Silencing hyperoxia-induced C/EBPα in neonatal mice improves lung architecture via enhanced proliferation of alveolar epithelial cells.

Yang G, Hinson MD, Bordner JE, Lin QS, Fernando AP, La P, Wright CJ, Dennery PA. Silencing hyperoxia-induced C/EBP alpha in neonatal mice improves lung architecture via enhanced proliferation of alveolar epithelial cells. Am J Physiol Lung Cell Mol Physiol 301: L187-L196, 2011. First published May 13, 2011; doi:10.1152/ajplung.00082.2011.-Postnatal lung development requires proliferation and differentiation of specific cell types at precise times to promote proper alveolar formation. Hyperoxic exposure can disrupt alveolarization by inhibiting cell growth; however, it is not fully understood how this is mediated. The transcription factor CCAAT/enhancer binding protein-alpha (C/EBP alpha) is highly expressed in the lung and plays a role in cell proliferation and differentiation in many tissues. After 72 h of hyperoxia, C/EBP alpha expression was significantly enhanced in the lungs of newborn mice. The increased C/EBP alpha protein was predominantly located in alveolar type II cells.

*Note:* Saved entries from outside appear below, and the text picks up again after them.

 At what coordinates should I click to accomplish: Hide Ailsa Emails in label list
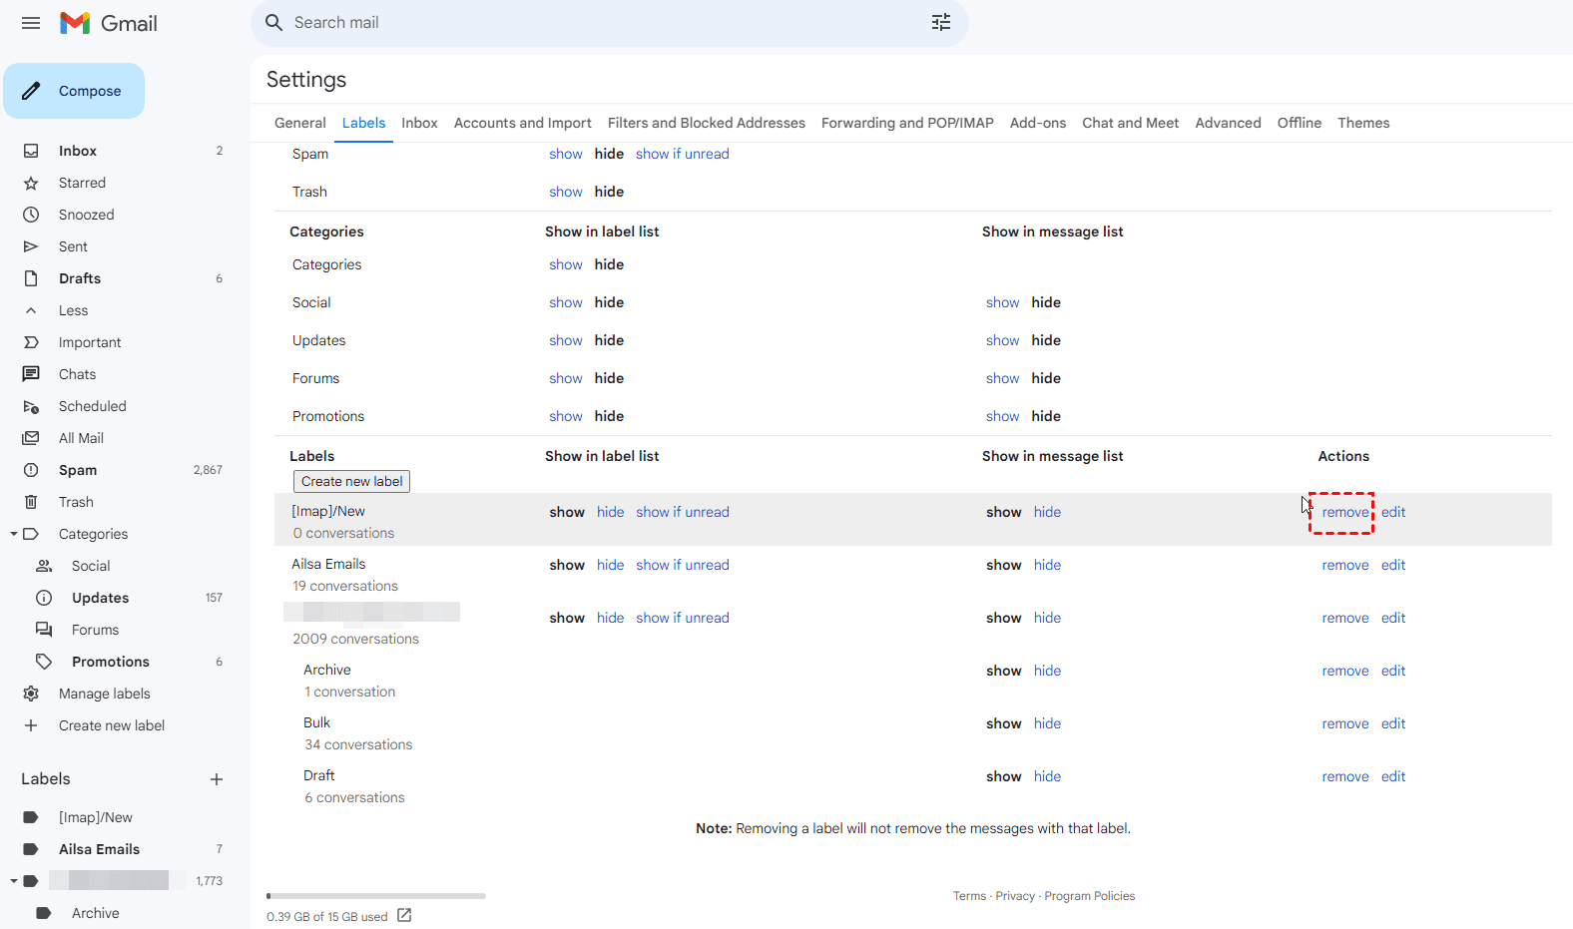point(610,565)
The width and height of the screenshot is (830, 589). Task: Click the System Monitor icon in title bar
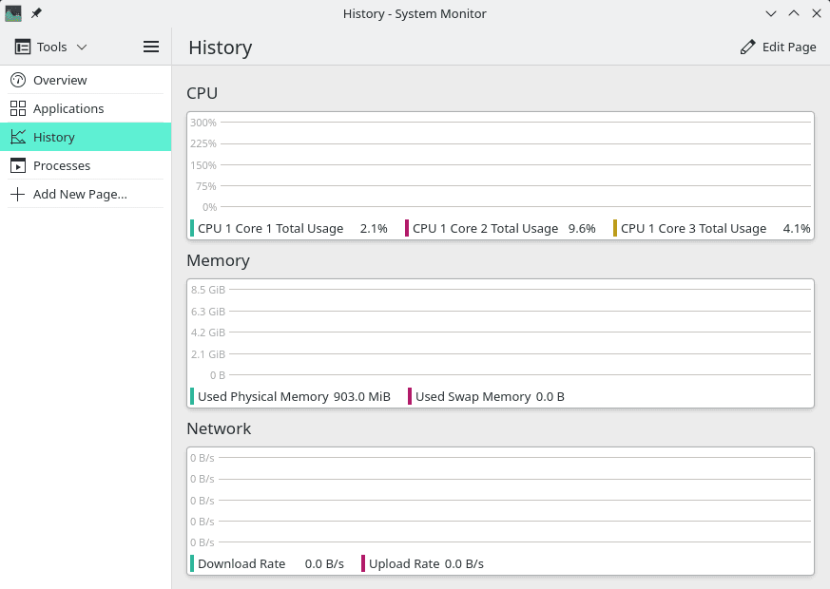click(12, 13)
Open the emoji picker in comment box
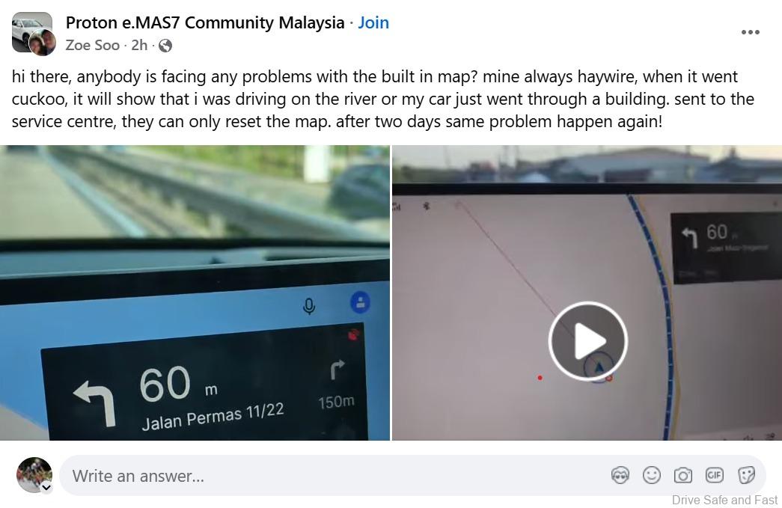This screenshot has width=782, height=508. click(651, 475)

Silencing of C/EBP alpha with a transpulmonary injection of C/EBP alpha small interfering RNA (siRNA) prior to hyperoxic exposure reduced expression of markers of type I cell and differentiation typically observed after hyperoxia but did not rescue the altered lung morphology at 72 h. Nevertheless, when C/EBP alpha hyperoxia-exposed siRNA-injected mice were allowed to recover for 2 wk in room air, lung epithelial cell proliferation was increased and lung morphology was restored compared with hyperoxia-exposed control siRNA-injected mice. These data suggest that C/EBP alpha is an important regulator of postnatal alveolar epithelial cell proliferation and differentiation during injury and repair.